Stated problem: Render all of the items below as a numbered list, omitting any blank lines.

● ● ●

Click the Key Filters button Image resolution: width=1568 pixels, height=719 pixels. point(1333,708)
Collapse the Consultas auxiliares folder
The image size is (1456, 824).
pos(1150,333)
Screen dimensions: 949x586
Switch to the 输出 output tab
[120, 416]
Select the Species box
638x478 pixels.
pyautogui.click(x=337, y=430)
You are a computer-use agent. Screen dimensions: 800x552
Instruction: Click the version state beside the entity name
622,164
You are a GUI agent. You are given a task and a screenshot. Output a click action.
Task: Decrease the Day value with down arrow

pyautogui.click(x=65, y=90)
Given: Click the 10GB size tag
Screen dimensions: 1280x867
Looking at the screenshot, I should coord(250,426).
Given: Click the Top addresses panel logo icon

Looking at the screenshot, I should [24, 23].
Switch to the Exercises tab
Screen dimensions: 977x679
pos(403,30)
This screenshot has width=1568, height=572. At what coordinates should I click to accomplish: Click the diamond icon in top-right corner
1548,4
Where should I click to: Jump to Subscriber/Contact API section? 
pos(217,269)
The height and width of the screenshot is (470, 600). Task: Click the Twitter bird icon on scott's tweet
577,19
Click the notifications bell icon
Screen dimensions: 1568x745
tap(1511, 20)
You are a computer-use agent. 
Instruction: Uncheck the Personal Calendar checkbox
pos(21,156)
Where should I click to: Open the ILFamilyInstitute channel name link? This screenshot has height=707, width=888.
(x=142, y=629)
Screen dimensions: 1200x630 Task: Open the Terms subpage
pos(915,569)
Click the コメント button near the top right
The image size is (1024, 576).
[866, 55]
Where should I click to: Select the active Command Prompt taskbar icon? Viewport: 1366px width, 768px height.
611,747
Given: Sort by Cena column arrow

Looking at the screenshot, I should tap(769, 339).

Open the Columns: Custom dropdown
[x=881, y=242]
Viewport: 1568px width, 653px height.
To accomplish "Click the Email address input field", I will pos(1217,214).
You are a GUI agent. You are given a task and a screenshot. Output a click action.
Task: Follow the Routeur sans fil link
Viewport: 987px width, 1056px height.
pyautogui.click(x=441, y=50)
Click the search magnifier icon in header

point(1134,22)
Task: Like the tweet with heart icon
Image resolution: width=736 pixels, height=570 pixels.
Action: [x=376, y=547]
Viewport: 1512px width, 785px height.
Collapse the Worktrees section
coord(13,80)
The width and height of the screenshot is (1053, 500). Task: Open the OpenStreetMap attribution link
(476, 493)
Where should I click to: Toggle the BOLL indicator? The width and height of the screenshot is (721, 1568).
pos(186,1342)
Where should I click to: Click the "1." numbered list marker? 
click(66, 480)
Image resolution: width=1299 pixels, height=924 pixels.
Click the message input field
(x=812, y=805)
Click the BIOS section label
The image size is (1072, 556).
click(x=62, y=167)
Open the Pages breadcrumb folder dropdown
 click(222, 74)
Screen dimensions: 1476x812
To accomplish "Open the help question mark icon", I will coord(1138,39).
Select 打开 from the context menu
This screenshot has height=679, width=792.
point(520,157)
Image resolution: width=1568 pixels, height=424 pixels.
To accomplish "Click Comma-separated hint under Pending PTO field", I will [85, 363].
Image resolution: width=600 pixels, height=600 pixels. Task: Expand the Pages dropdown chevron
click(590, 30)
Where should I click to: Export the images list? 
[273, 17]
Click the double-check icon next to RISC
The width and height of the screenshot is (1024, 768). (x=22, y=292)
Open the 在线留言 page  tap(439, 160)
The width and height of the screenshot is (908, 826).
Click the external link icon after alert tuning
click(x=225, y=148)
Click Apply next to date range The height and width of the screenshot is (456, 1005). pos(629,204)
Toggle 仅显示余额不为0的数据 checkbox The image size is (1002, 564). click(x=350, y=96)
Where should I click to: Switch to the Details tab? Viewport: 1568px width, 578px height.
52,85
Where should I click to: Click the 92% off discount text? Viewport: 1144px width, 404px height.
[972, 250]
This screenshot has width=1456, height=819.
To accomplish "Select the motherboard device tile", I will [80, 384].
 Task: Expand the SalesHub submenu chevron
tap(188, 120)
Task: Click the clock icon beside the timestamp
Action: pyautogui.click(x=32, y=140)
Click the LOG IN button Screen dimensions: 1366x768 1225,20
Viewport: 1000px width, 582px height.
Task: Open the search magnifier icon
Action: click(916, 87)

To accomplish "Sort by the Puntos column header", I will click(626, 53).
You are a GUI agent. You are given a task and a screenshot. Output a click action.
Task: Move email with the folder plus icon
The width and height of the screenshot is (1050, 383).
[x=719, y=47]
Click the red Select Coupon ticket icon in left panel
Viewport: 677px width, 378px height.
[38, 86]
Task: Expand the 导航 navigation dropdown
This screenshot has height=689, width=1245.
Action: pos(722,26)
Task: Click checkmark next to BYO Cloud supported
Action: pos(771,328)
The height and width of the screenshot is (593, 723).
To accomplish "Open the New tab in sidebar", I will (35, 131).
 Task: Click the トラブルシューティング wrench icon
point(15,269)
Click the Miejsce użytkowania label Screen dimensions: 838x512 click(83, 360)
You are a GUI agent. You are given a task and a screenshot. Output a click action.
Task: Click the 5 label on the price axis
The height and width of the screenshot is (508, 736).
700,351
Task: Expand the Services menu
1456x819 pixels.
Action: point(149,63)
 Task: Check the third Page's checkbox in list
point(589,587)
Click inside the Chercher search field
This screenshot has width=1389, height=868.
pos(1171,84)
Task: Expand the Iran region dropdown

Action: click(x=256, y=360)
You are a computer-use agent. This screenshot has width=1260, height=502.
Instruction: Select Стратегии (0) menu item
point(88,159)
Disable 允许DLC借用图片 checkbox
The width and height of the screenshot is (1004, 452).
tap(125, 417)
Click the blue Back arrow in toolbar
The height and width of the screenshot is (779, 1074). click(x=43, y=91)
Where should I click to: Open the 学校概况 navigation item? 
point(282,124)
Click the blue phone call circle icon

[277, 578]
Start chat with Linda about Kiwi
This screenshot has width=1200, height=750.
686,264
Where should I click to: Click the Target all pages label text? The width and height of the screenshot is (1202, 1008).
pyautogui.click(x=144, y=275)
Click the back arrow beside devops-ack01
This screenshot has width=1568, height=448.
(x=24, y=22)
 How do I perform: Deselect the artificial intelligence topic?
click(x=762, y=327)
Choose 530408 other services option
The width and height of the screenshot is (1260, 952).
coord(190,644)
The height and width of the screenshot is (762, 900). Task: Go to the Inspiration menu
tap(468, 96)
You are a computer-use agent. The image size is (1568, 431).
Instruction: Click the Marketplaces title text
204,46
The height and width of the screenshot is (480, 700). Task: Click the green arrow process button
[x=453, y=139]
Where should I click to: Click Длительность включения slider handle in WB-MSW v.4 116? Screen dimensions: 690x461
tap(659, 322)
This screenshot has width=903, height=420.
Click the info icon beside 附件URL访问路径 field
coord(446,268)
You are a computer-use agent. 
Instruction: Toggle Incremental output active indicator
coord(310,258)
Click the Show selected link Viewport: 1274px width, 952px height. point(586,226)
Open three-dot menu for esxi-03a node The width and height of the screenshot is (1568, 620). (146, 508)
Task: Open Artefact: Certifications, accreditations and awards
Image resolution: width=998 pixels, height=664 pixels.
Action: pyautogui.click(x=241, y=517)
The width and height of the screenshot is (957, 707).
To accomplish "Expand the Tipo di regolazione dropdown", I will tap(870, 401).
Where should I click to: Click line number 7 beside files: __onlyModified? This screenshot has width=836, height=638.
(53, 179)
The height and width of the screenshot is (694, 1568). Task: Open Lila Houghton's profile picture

● ● ●

Response for this exercise:
1. Click the Key Filters button Image resolution: width=1568 pixels, height=719 pixels. point(1333,708)
2. Collapse the Consultas auxiliares folder
3. The image size is (1456, 824).
4. pos(1150,333)
5. Screen dimensions: 949x586
6. Switch to the 输出 output tab
7. [120, 416]
8. Select the Species box
9. 638x478 pixels.
10. pyautogui.click(x=337, y=430)
11. You are a computer-use agent. Screen dimensions: 800x552
12. Instruction: Click the version state beside the entity name
13. 622,164
14. You are a GUI agent. You are given a task and a screenshot. Output a click action.
15. Task: Decrease the Day value with down arrow
16. pyautogui.click(x=65, y=90)
17. Given: Click the 10GB size tag
18. Screen dimensions: 1280x867
19. Looking at the screenshot, I should coord(250,426).
20. Given: Click the Top addresses panel logo icon
21. Looking at the screenshot, I should [24, 23].
22. Switch to the Exercises tab
23. Screen dimensions: 977x679
24. pos(403,30)
25. This screenshot has width=1568, height=572. At what coordinates should I click to accomplish: Click the diamond icon in top-right corner
26. 1548,4
27. Where should I click to: Jump to Subscriber/Contact API section? 
28. pos(217,269)
29. The height and width of the screenshot is (470, 600). Task: Click the Twitter bird icon on scott's tweet
30. 577,19
31. Click the notifications bell icon
32. Screen dimensions: 1568x745
33. tap(1511, 20)
34. You are a computer-use agent. 
35. Instruction: Uncheck the Personal Calendar checkbox
36. pos(21,156)
37. Where should I click to: Open the ILFamilyInstitute channel name link? This screenshot has height=707, width=888.
38. (x=142, y=629)
39. Screen dimensions: 1200x630 Task: Open the Terms subpage
40. pos(915,569)
41. Click the コメント button near the top right
42. The image size is (1024, 576).
43. [866, 55]
44. Where should I click to: Select the active Command Prompt taskbar icon? Viewport: 1366px width, 768px height.
45. 611,747
46. Given: Sort by Cena column arrow
47. Looking at the screenshot, I should tap(769, 339).
48. Open the Columns: Custom dropdown
49. [x=881, y=242]
50. Viewport: 1568px width, 653px height.
51. To accomplish "Click the Email address input field", I will pos(1217,214).
52. You are a GUI agent. You are given a task and a screenshot. Output a click action.
53. Task: Follow the Routeur sans fil link
54. Viewport: 987px width, 1056px height.
55. pyautogui.click(x=441, y=50)
56. Click the search magnifier icon in header
57. point(1134,22)
58. Task: Like the tweet with heart icon
59. Image resolution: width=736 pixels, height=570 pixels.
60. Action: [x=376, y=547]
61. Viewport: 1512px width, 785px height.
62. Collapse the Worktrees section
63. coord(13,80)
64. The width and height of the screenshot is (1053, 500). Task: Open the OpenStreetMap attribution link
65. (476, 493)
66. Where should I click to: Toggle the BOLL indicator? The width and height of the screenshot is (721, 1568).
67. pos(186,1342)
68. Where should I click to: Click the "1." numbered list marker? 
69. click(66, 480)
70. Image resolution: width=1299 pixels, height=924 pixels.
71. Click the message input field
72. (x=812, y=805)
73. Click the BIOS section label
74. The image size is (1072, 556).
75. click(x=62, y=167)
76. Open the Pages breadcrumb folder dropdown
77.  click(222, 74)
78. Screen dimensions: 1476x812
79. To accomplish "Open the help question mark icon", I will coord(1138,39).
80. Select 打开 from the context menu
81. This screenshot has height=679, width=792.
82. point(520,157)
83. Image resolution: width=1568 pixels, height=424 pixels.
84. To accomplish "Click Comma-separated hint under Pending PTO field", I will [85, 363].
85. Image resolution: width=600 pixels, height=600 pixels. Task: Expand the Pages dropdown chevron
86. click(590, 30)
87. Where should I click to: Export the images list? 
88. [273, 17]
89. Click the double-check icon next to RISC
90. The width and height of the screenshot is (1024, 768). (x=22, y=292)
91. Open the 在线留言 page  tap(439, 160)
92. The width and height of the screenshot is (908, 826).
93. Click the external link icon after alert tuning
94. click(x=225, y=148)
95. Click Apply next to date range The height and width of the screenshot is (456, 1005). pos(629,204)
96. Toggle 仅显示余额不为0的数据 checkbox The image size is (1002, 564). click(x=350, y=96)
97. Where should I click to: Switch to the Details tab? Viewport: 1568px width, 578px height.
98. 52,85
99. Where should I click to: Click the 92% off discount text? Viewport: 1144px width, 404px height.
100. [972, 250]
101. This screenshot has width=1456, height=819.
102. To accomplish "Select the motherboard device tile", I will [80, 384].
103.  Task: Expand the SalesHub submenu chevron
104. tap(188, 120)
105. Task: Click the clock icon beside the timestamp
106. Action: pyautogui.click(x=32, y=140)
107. Click the LOG IN button Screen dimensions: 1366x768 1225,20
108. Viewport: 1000px width, 582px height.
109. Task: Open the search magnifier icon
110. Action: click(916, 87)
111. To accomplish "Sort by the Puntos column header", I will click(626, 53).
112. You are a GUI agent. You are given a task and a screenshot. Output a click action.
113. Task: Move email with the folder plus icon
114. The width and height of the screenshot is (1050, 383).
115. [x=719, y=47]
116. Click the red Select Coupon ticket icon in left panel
117. Viewport: 677px width, 378px height.
118. [38, 86]
119. Task: Expand the 导航 navigation dropdown
120. This screenshot has height=689, width=1245.
121. Action: pos(722,26)
122. Task: Click checkmark next to BYO Cloud supported
123. Action: pos(771,328)
124. The height and width of the screenshot is (593, 723).
125. To accomplish "Open the New tab in sidebar", I will (35, 131).
126.  Task: Click the トラブルシューティング wrench icon
127. point(15,269)
128. Click the Miejsce użytkowania label Screen dimensions: 838x512 click(83, 360)
129. You are a GUI agent. You are given a task and a screenshot. Output a click action.
130. Task: Click the 5 label on the price axis
131. The height and width of the screenshot is (508, 736).
132. 700,351
133. Task: Expand the Services menu
134. 1456x819 pixels.
135. Action: point(149,63)
136.  Task: Check the third Page's checkbox in list
137. point(589,587)
138. Click inside the Chercher search field
139. This screenshot has width=1389, height=868.
140. pos(1171,84)
141. Task: Expand the Iran region dropdown
142. Action: click(x=256, y=360)
143. You are a computer-use agent. This screenshot has width=1260, height=502.
144. Instruction: Select Стратегии (0) menu item
145. point(88,159)
146. Disable 允许DLC借用图片 checkbox
147. The width and height of the screenshot is (1004, 452).
148. tap(125, 417)
149. Click the blue Back arrow in toolbar
150. The height and width of the screenshot is (779, 1074). click(x=43, y=91)
151. Where should I click to: Open the 学校概况 navigation item? 
152. point(282,124)
153. Click the blue phone call circle icon
154. [277, 578]
155. Start chat with Linda about Kiwi
156. This screenshot has width=1200, height=750.
157. 686,264
158. Where should I click to: Click the Target all pages label text? The width and height of the screenshot is (1202, 1008).
159. pyautogui.click(x=144, y=275)
160. Click the back arrow beside devops-ack01
161. This screenshot has width=1568, height=448.
162. (x=24, y=22)
163.  How do I perform: Deselect the artificial intelligence topic?
164. click(x=762, y=327)
165. Choose 530408 other services option
166. The width and height of the screenshot is (1260, 952).
167. coord(190,644)
168. The height and width of the screenshot is (762, 900). Task: Go to the Inspiration menu
169. tap(468, 96)
170. You are a computer-use agent. The image size is (1568, 431).
171. Instruction: Click the Marketplaces title text
172. 204,46
173. The height and width of the screenshot is (480, 700). Task: Click the green arrow process button
174. [x=453, y=139]
175. Where should I click to: Click Длительность включения slider handle in WB-MSW v.4 116? Screen dimensions: 690x461
176. tap(659, 322)
177. This screenshot has width=903, height=420.
178. Click the info icon beside 附件URL访问路径 field
179. coord(446,268)
180. You are a computer-use agent. 
181. Instruction: Toggle Incremental output active indicator
182. coord(310,258)
183. Click the Show selected link Viewport: 1274px width, 952px height. point(586,226)
184. Open three-dot menu for esxi-03a node The width and height of the screenshot is (1568, 620). (146, 508)
185. Task: Open Artefact: Certifications, accreditations and awards
186. Image resolution: width=998 pixels, height=664 pixels.
187. Action: pyautogui.click(x=241, y=517)
188. The width and height of the screenshot is (957, 707).
189. To accomplish "Expand the Tipo di regolazione dropdown", I will tap(870, 401).
190. Where should I click to: Click line number 7 beside files: __onlyModified? This screenshot has width=836, height=638.
191. (53, 179)
192. The height and width of the screenshot is (694, 1568). Task: Open Lila Houghton's profile picture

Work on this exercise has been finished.